### Data on locating visible targets
• • • • • • •

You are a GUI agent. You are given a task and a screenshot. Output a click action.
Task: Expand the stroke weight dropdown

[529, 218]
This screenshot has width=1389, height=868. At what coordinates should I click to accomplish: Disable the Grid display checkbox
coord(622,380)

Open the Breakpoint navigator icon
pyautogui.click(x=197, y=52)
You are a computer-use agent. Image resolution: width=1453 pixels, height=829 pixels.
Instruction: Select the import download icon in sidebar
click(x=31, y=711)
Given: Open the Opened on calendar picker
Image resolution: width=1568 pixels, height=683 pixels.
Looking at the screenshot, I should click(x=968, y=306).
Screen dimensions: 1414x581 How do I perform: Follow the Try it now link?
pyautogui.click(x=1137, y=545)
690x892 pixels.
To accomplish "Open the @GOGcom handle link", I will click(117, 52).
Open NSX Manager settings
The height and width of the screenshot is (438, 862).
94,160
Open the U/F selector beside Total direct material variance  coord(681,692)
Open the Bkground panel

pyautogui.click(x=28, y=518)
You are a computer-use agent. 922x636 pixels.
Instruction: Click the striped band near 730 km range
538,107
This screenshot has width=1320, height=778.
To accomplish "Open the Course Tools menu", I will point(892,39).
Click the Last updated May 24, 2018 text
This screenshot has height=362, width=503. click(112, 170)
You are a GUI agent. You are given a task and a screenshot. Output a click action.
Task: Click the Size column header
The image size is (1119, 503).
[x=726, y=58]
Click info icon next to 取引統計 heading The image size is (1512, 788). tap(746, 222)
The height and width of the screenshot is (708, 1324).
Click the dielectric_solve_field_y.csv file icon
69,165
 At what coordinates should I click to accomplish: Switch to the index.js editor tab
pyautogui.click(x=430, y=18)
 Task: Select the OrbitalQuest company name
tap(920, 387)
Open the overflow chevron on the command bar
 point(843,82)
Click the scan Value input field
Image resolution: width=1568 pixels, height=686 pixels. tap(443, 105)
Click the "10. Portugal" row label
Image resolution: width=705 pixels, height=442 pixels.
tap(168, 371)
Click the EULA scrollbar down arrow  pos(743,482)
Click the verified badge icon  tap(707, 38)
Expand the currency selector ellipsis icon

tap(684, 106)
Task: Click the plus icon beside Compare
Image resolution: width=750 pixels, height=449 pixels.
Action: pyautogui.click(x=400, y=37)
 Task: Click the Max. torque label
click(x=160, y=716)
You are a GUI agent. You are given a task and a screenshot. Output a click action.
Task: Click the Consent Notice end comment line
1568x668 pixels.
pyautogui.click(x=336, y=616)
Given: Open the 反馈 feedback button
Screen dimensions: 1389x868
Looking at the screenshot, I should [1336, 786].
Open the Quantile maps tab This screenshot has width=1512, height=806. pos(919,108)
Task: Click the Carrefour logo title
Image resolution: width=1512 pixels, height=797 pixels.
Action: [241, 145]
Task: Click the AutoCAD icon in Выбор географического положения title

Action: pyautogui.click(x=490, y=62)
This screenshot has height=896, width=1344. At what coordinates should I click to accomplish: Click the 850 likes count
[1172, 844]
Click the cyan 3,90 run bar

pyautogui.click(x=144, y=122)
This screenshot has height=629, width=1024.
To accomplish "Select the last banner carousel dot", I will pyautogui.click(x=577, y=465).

• • • • • • •

Can you repeat every one of the rows above verbatim, keeping each line unchanged?

### Exercise answer
You are a GUI agent. You are given a task and a screenshot. Output a click action.
Task: Expand the stroke weight dropdown

[529, 218]
This screenshot has width=1389, height=868. At what coordinates should I click to accomplish: Disable the Grid display checkbox
coord(622,380)

Open the Breakpoint navigator icon
pyautogui.click(x=197, y=52)
You are a computer-use agent. Image resolution: width=1453 pixels, height=829 pixels.
Instruction: Select the import download icon in sidebar
click(x=31, y=711)
Given: Open the Opened on calendar picker
Image resolution: width=1568 pixels, height=683 pixels.
Looking at the screenshot, I should click(x=968, y=306).
Screen dimensions: 1414x581 How do I perform: Follow the Try it now link?
pyautogui.click(x=1137, y=545)
690x892 pixels.
To accomplish "Open the @GOGcom handle link", I will click(117, 52).
Open NSX Manager settings
The height and width of the screenshot is (438, 862).
94,160
Open the U/F selector beside Total direct material variance  coord(681,692)
Open the Bkground panel

pyautogui.click(x=28, y=518)
You are a computer-use agent. 922x636 pixels.
Instruction: Click the striped band near 730 km range
538,107
This screenshot has width=1320, height=778.
To accomplish "Open the Course Tools menu", I will point(892,39).
Click the Last updated May 24, 2018 text
This screenshot has height=362, width=503. click(112, 170)
You are a GUI agent. You are given a task and a screenshot. Output a click action.
Task: Click the Size column header
The image size is (1119, 503).
[x=726, y=58]
Click info icon next to 取引統計 heading The image size is (1512, 788). tap(746, 222)
The height and width of the screenshot is (708, 1324).
Click the dielectric_solve_field_y.csv file icon
69,165
 At what coordinates should I click to accomplish: Switch to the index.js editor tab
pyautogui.click(x=430, y=18)
 Task: Select the OrbitalQuest company name
tap(920, 387)
Open the overflow chevron on the command bar
 point(843,82)
Click the scan Value input field
Image resolution: width=1568 pixels, height=686 pixels. tap(443, 105)
Click the "10. Portugal" row label
Image resolution: width=705 pixels, height=442 pixels.
tap(168, 371)
Click the EULA scrollbar down arrow  pos(743,482)
Click the verified badge icon  tap(707, 38)
Expand the currency selector ellipsis icon

tap(684, 106)
Task: Click the plus icon beside Compare
Image resolution: width=750 pixels, height=449 pixels.
Action: pyautogui.click(x=400, y=37)
 Task: Click the Max. torque label
click(x=160, y=716)
You are a GUI agent. You are given a task and a screenshot. Output a click action.
Task: Click the Consent Notice end comment line
1568x668 pixels.
pyautogui.click(x=336, y=616)
Given: Open the 反馈 feedback button
Screen dimensions: 1389x868
Looking at the screenshot, I should [1336, 786].
Open the Quantile maps tab This screenshot has width=1512, height=806. pos(919,108)
Task: Click the Carrefour logo title
Image resolution: width=1512 pixels, height=797 pixels.
Action: [241, 145]
Task: Click the AutoCAD icon in Выбор географического положения title

Action: pyautogui.click(x=490, y=62)
This screenshot has height=896, width=1344. At what coordinates should I click to accomplish: Click the 850 likes count
[1172, 844]
Click the cyan 3,90 run bar

pyautogui.click(x=144, y=122)
This screenshot has height=629, width=1024.
To accomplish "Select the last banner carousel dot", I will pyautogui.click(x=577, y=465).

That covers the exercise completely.